The conference came a day following celebrity chef Jamie Oliver’s announcement that his restaurant group will close 22 of its 25 restaurants in the United Kingdom, although one of the restaurants at the Watergate Bay hotel in Cornwall will remain open.

“Fifty percent of the hotel’s revenue, some £13 million ($23.6 million), comes from the restaurant, and its covers are 90 percent non-resident, and without them it would not have the same atmosphere,” Robson said, who added that location—as has always been the case—is very important.

“It’s difficult to be specific on what (a restaurant) brings to (revenue per available room), but it is about brand value and allure,” he said. “On some days, we only have six residents eating in the restaurant, but I have no doubt that it adds to the hotel’s allure and RevPAR. It is a qualitative process, not a quantitative one.”

Opting out
Nadler Hotels, which has four hotels in London and one in Liverpool, does not have restaurants, said CEO David Orr.

“We choose micro-locations in cities that already have a great F&B product,” he said. “We offer discounts at chosen restaurants. Hospitality and culture is our focus, and we do not have a distraction of F&B.”

Robson said that decision is a sound one for many hoteliers, especially in world-class cities.

“Most hoteliers do not make good restaurateurs,” Robson said. “ I do not want a hotel manager managing my restaurant. I do not want to have influence from rooms in my F&B. That is not to say (GMs) could not do it, but you need best practices, which brings in energy.”

Orr said there’s a crisis of confidence as to what the industry’s core hotel brands are and what they want to offer today’s guests.

But Robson said he still enjoys plenty of negotiating power when it comes to F&B.

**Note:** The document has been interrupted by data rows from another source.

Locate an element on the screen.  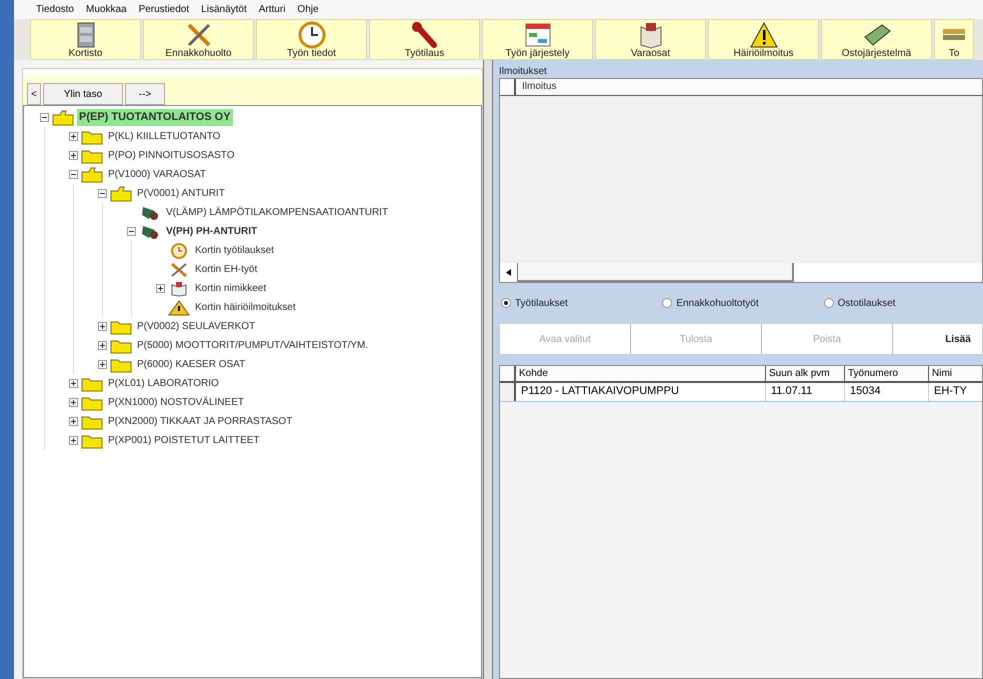
toolbar-button: Varaosat is located at coordinates (650, 40).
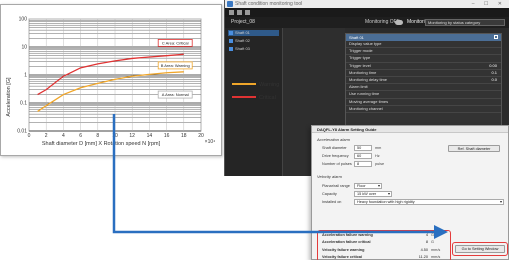  What do you see at coordinates (424, 102) in the screenshot?
I see `property-row: Moving average times` at bounding box center [424, 102].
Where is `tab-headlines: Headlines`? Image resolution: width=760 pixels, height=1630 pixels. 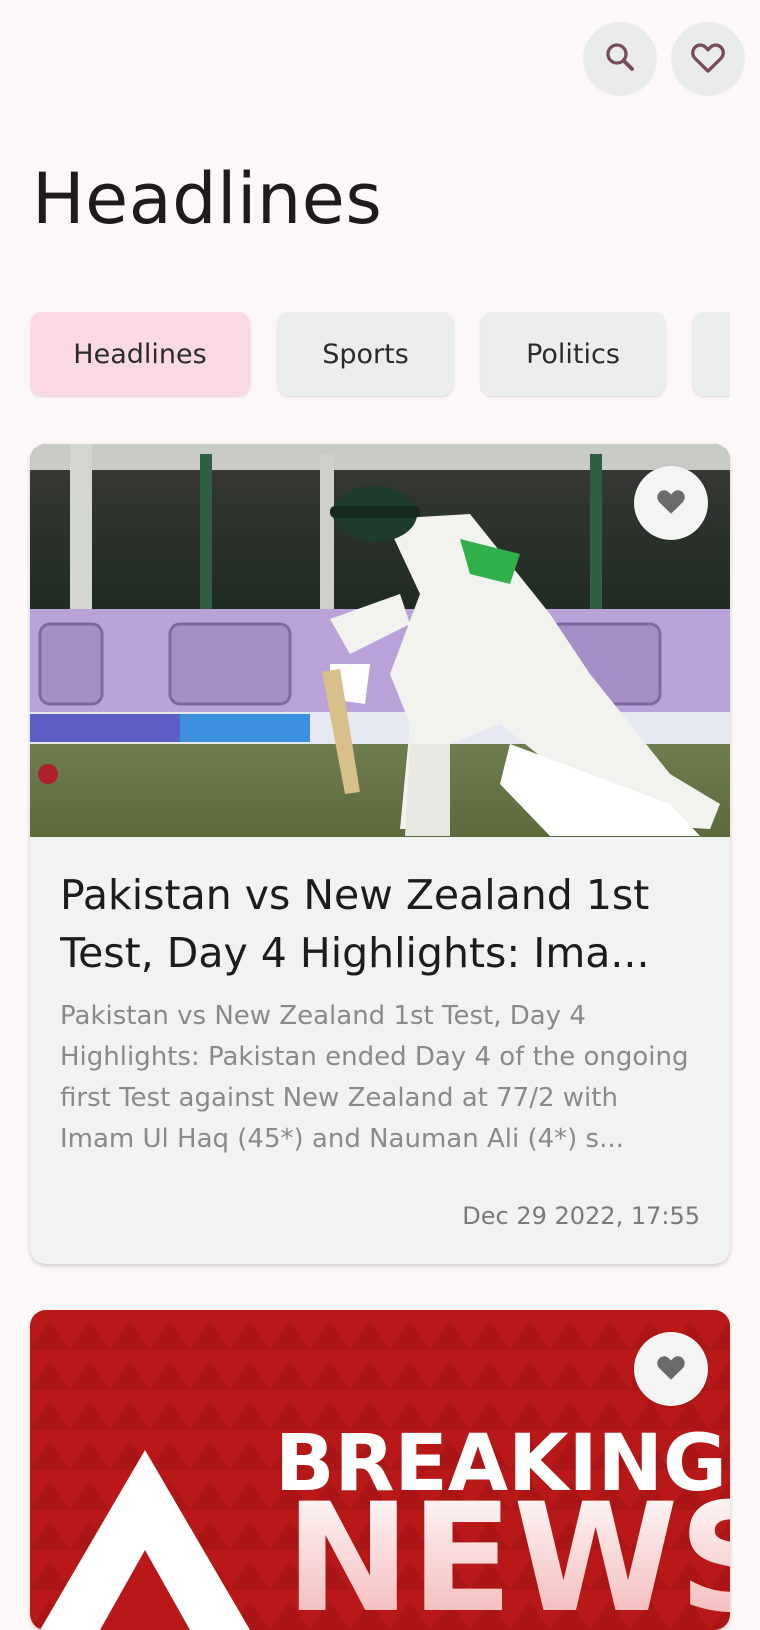
tab-headlines: Headlines is located at coordinates (140, 354).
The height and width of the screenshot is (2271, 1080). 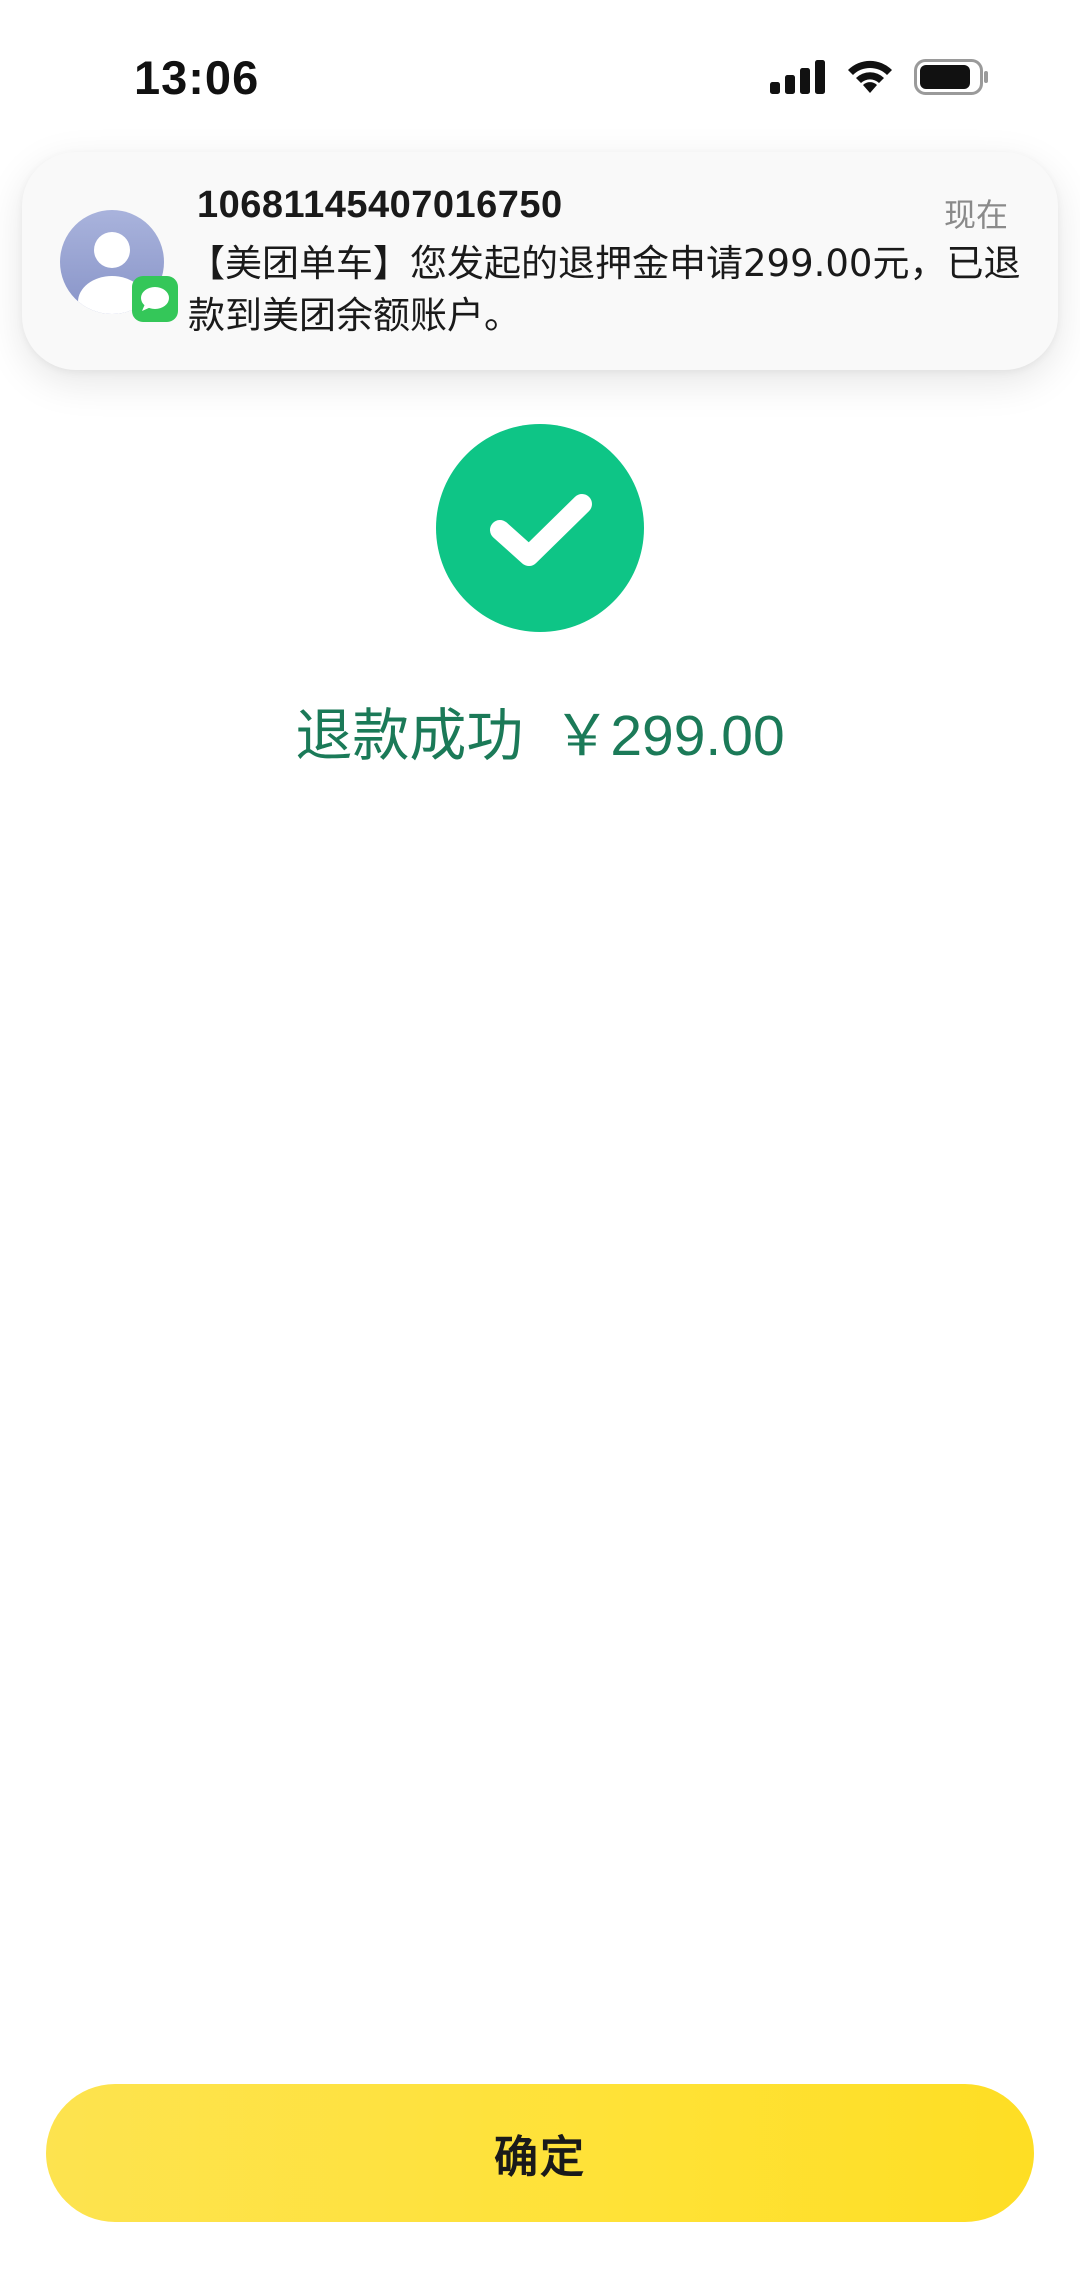 I want to click on notification-sender: 10681145407016750, so click(x=380, y=205).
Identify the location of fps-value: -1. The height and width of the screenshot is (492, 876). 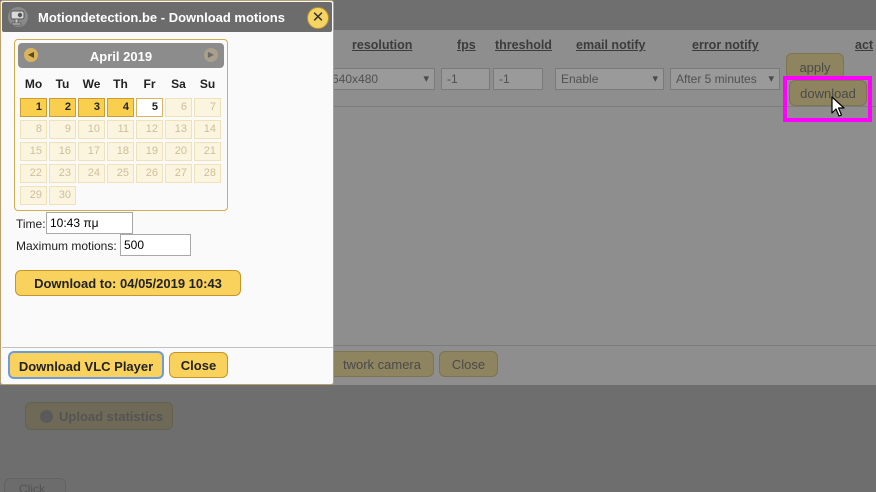
(452, 79).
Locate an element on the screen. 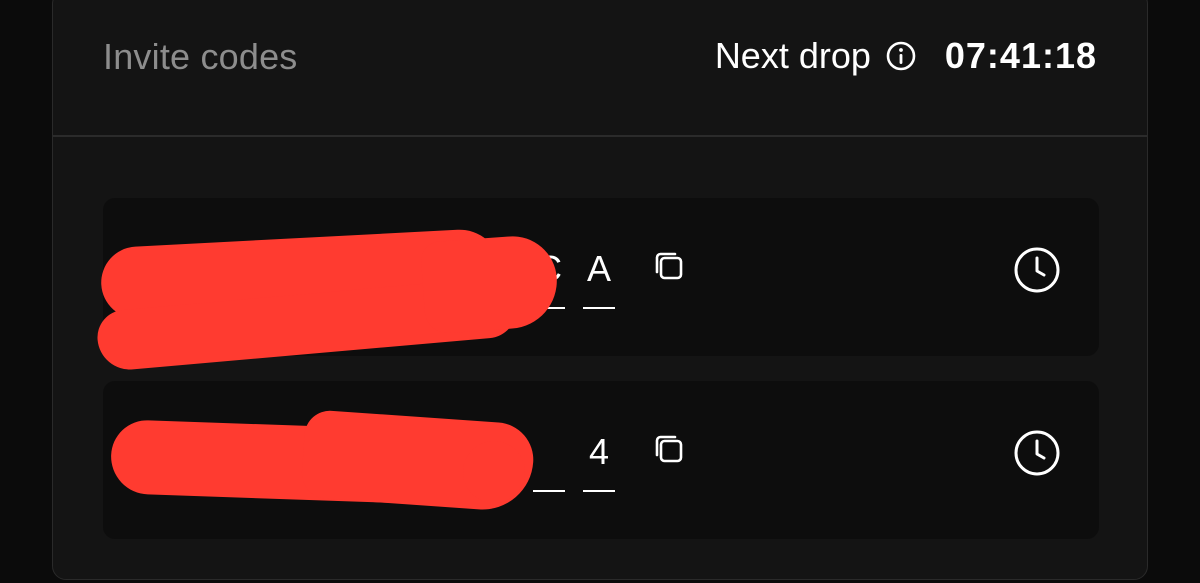  page-title: Invite codes is located at coordinates (200, 56).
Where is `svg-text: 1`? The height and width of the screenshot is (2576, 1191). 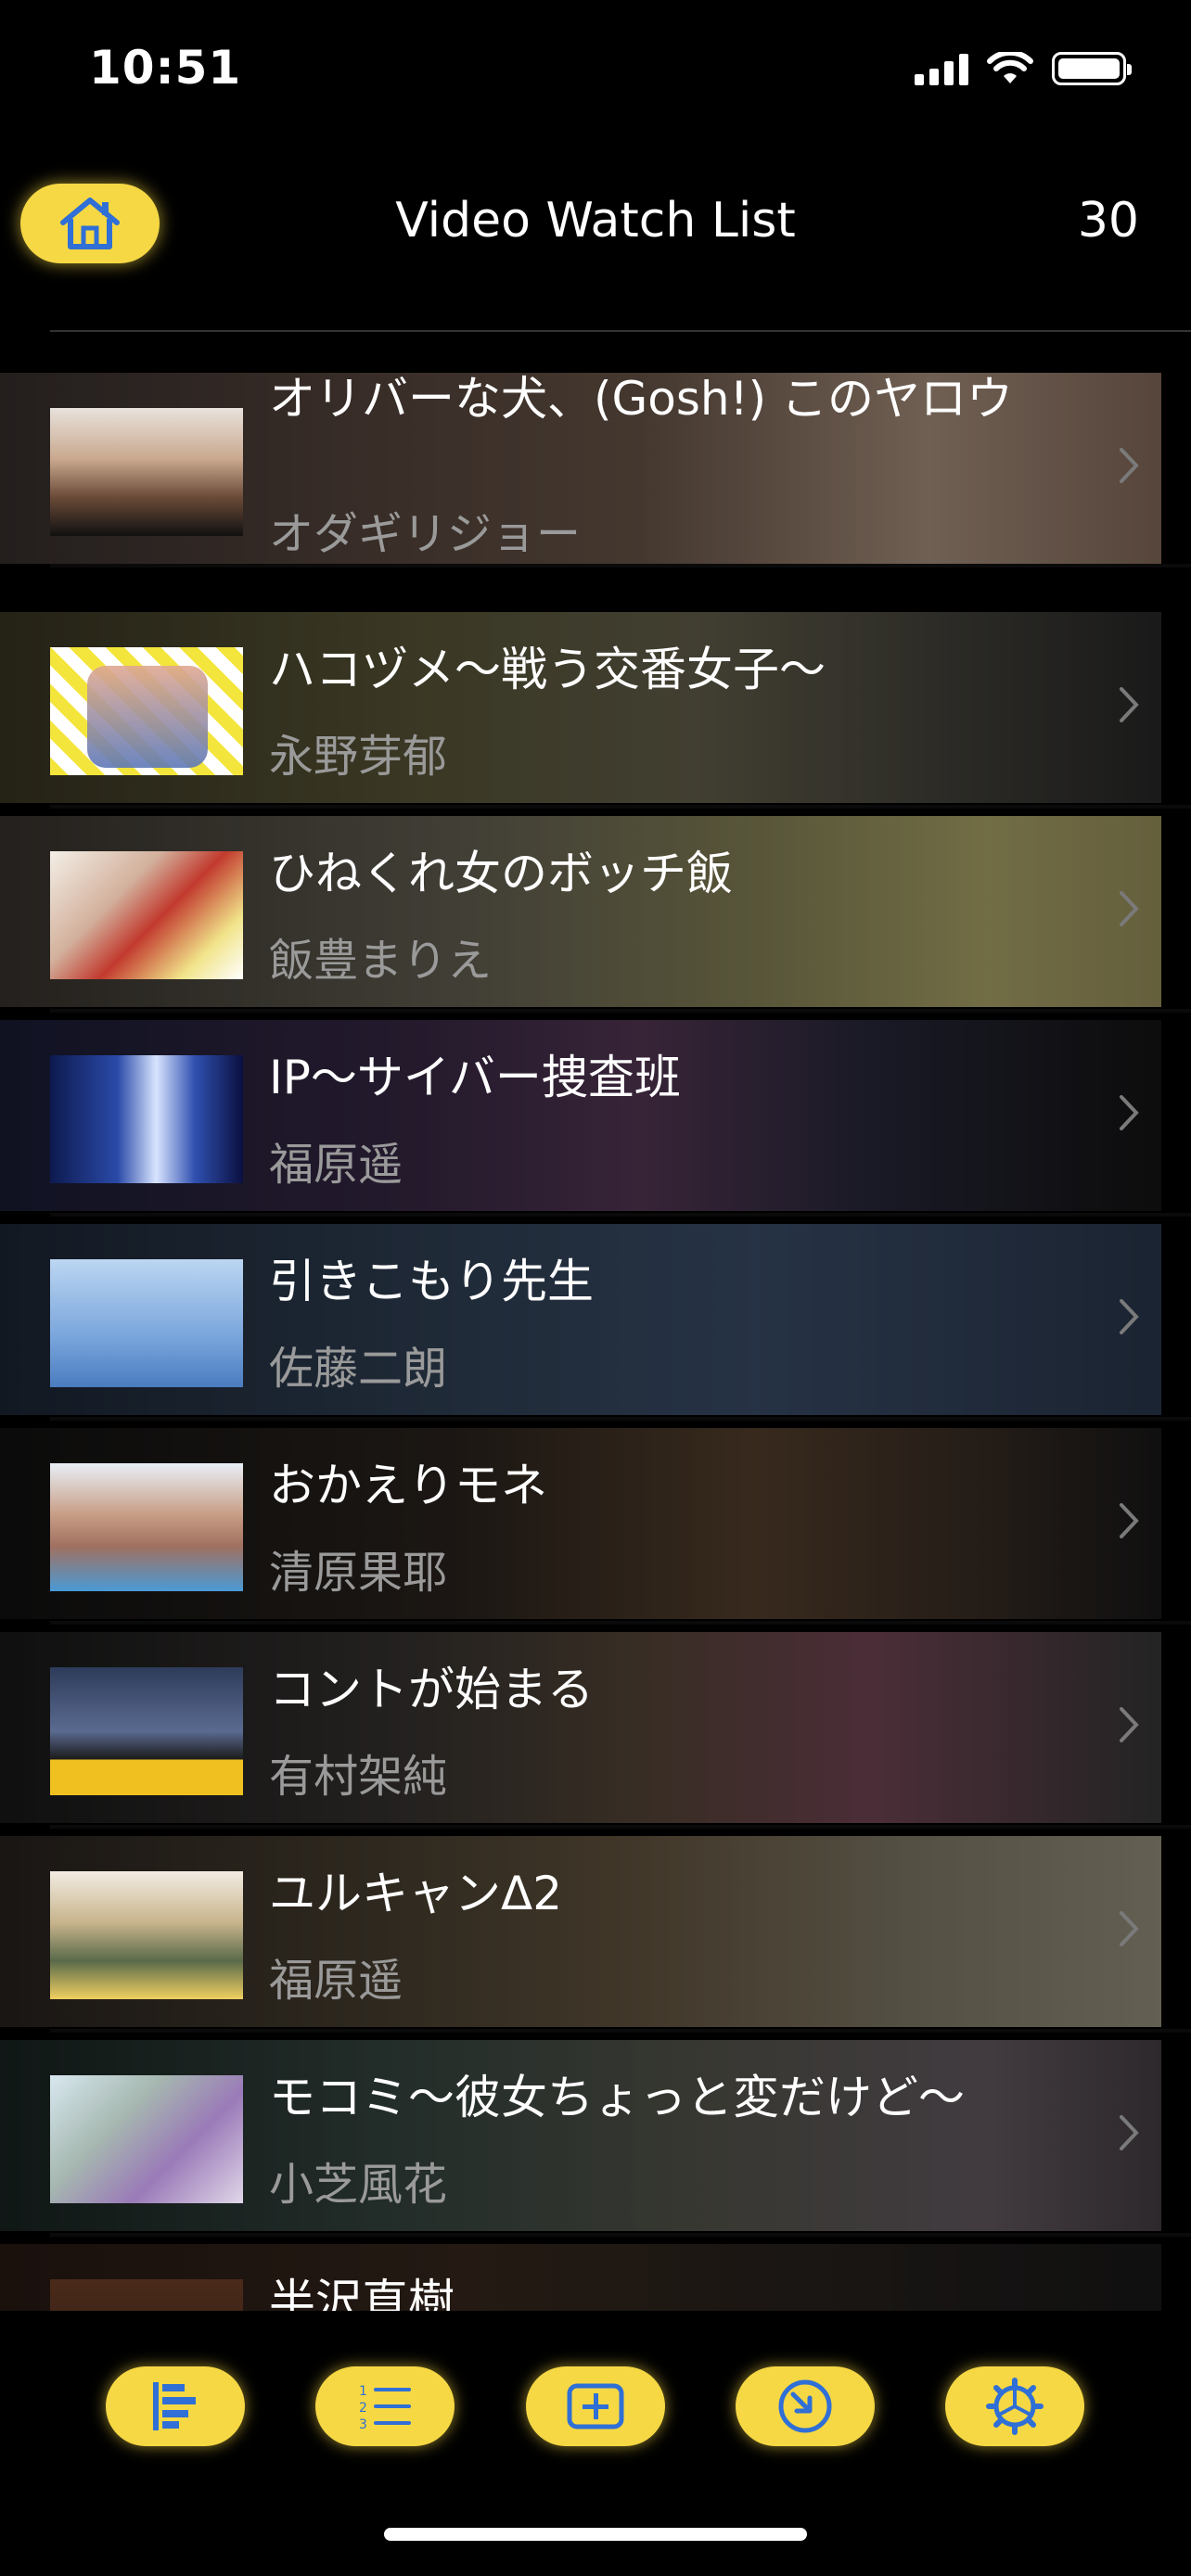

“Our deal is structured that Marriott has no say on F&B,” Robson said. “You take the best bits of the brand and, hopefully, the best bits of the boutique hotelier, and it works if there is the expertise that matches the rooms’ expertise.

Brands have to be careful not to intrude, as it affects performance, especially in terms of labour.”

Orr said that the Jamie Oliver Restaurant Group’s collapse underlined it is not just hotel restaurants facing significant challenges.

“The Jamie Oliver staff were told they were only being paid up to the day after the chain collapsed,” Orr said.

Experiences and risks
NH Hotels is now part of Thailand’s Minor Hotels, which has brought its mark to the Spanish chain, but such an injection does not always mean success, Klok said.

“Minor has brought luxury to the portfolio, and its restaurants,” he said. “What is important is do you have the right support network, marketing, branding, and sales?”

Robson advised to pick a niche and own it.

“What is critical is to have differentiation, and that does not only mean going upscale,” he said. “Ask yourself how do you optimise that asset? Jamie Oliver would have been operationally geared, with an eye on fixed costs, too. A full-service hotel restaurant requires a sustainable business, and that depends on location.”

Orr agreed. Nadler has two rooftop bars, which he said provided amazing experiences.

“Have experiences to sell. RevPAR comes from an incredible sunset,” Orr added.

Klok said NH’s Hotel NH Collection Eindhoven Center is well known for its Vane restaurant and bar, which he said “helped put the hotel on the map.”

There are plenty of pitfalls in hotel F&B, but taking a leap can pay off, Robson said.